**Problem statement:** Output the line that contains "You are a GUI" together with each line after it, through the final line of the listing below, word for word; omit pictures.

**Input records:**
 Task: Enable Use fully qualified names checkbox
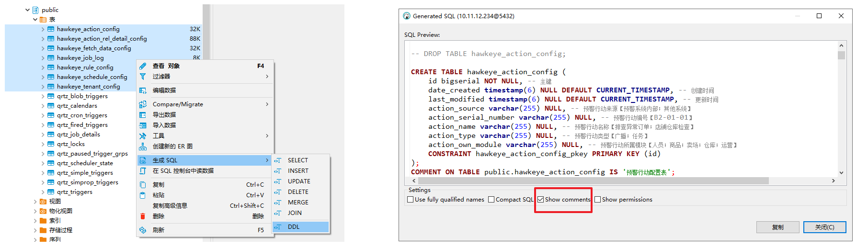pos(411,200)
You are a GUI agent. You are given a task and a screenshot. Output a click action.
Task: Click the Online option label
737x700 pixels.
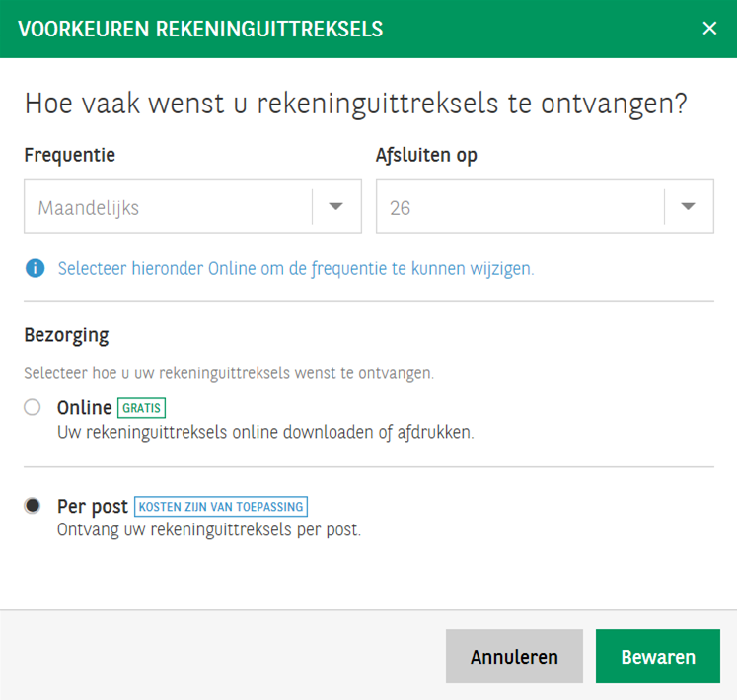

**Answer below:**
You are a GUI agent. You are given a task and a screenshot. Output a click action.
Task: Click the Online option label
737x700 pixels.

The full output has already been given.